Henry Thomas Givens (12 June 1864 – 19 June 1928) was an Australian politician. He served as a Senator for Queensland from 1904 until his death in 1928 and was President of the Senate from 1913 to 1926. He began his career in the Australian Labor Party (ALP), serving briefly in the Queensland Legislative Assembly (1899–1902), but became a Nationalist after the party split of 1916. He was born in Ireland and worked as a labourer, miner, trade unionist and newspaper editor before entering politics.

Early life
Givens was born on 12 June 1864 in Cappagh White, County Tipperary, Ireland. He was the son of Mary Ann (née White) and Robert Givens, a farmer. He was educated in Ireland at a Catholic primary school, although he was a Protestant. According to one account, he was associated with the Irish National Land League and was gaoled for a period.
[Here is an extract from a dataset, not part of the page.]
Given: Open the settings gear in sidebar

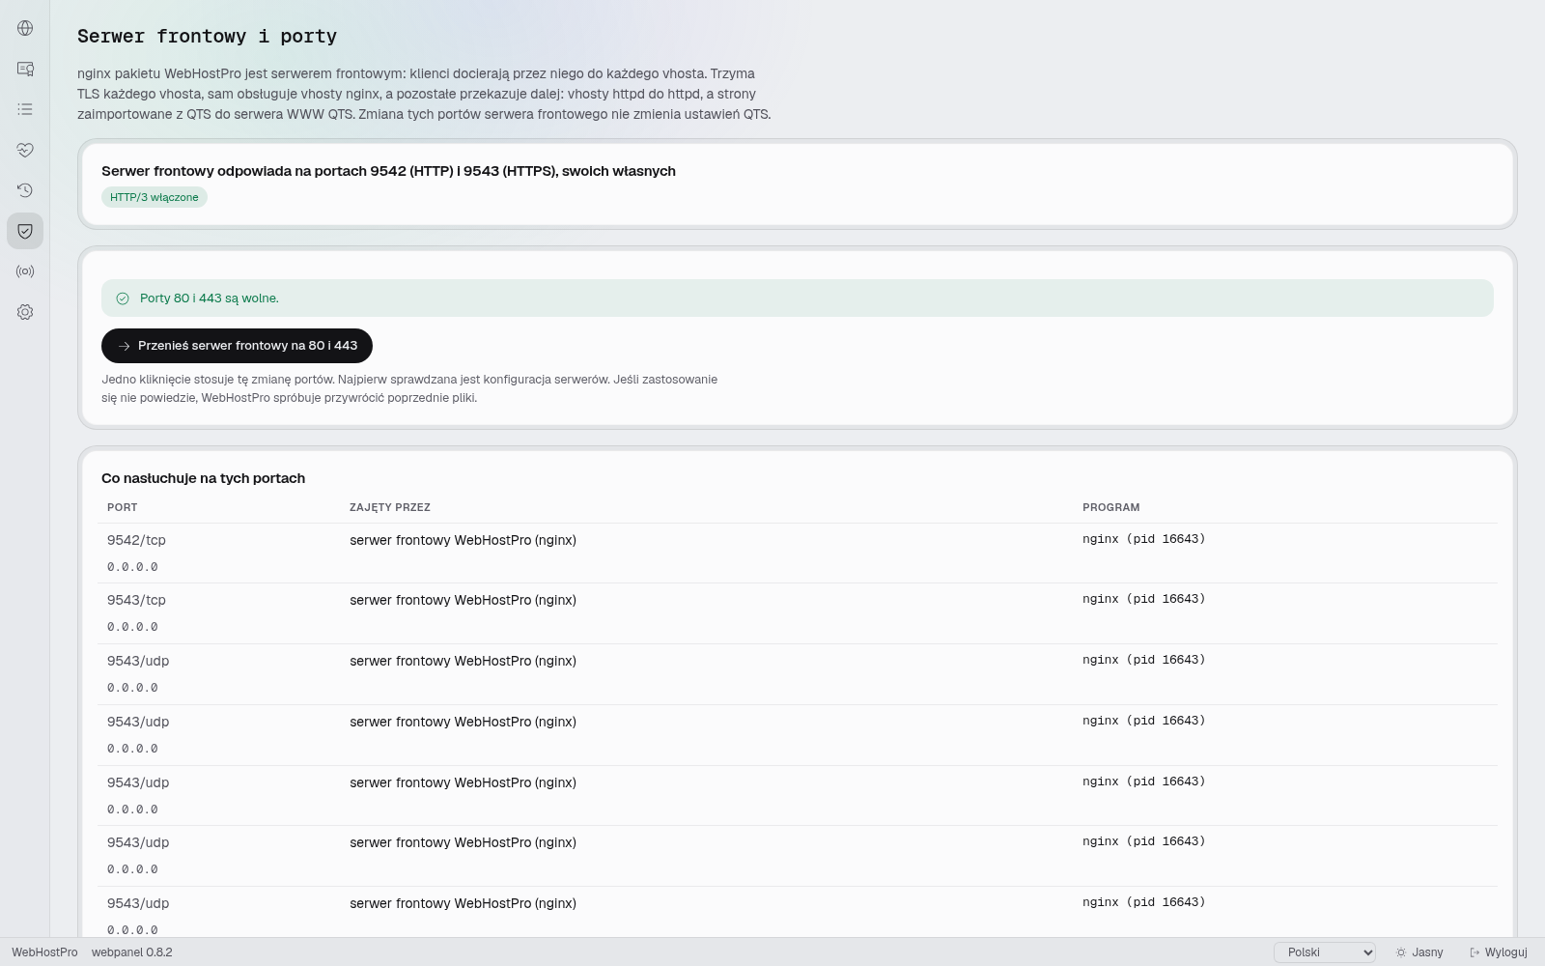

Givens emigrated to Australia in 1882, landing at Maryborough, Queensland. He initially worked on the canefields of North Queensland and also spent time in New South Wales and Victoria, "probably as an itinerant bush worker". He then returned to Queensland as a miner, spending 16 years working on the goldfields around Charters Towers. According to a 1910 profile in Punch, Givens also went to Western Australia to participate in the Kimberley gold rush, but "came back wiser and poorer". He helped establish a miners' union at Eidsvold and later became an organiser for the Australian Workers' Union, initially at Charters Towers.

Colonial politics
Givens was a Labour candidate at the 1893 general election, losing to the incumbent attorney-general Thomas Joseph Byrnes in the seat of Cairns. He campaigned on an anti-Kanaka platform. He reprised his candidacy in 1896 and lost by 43 votes.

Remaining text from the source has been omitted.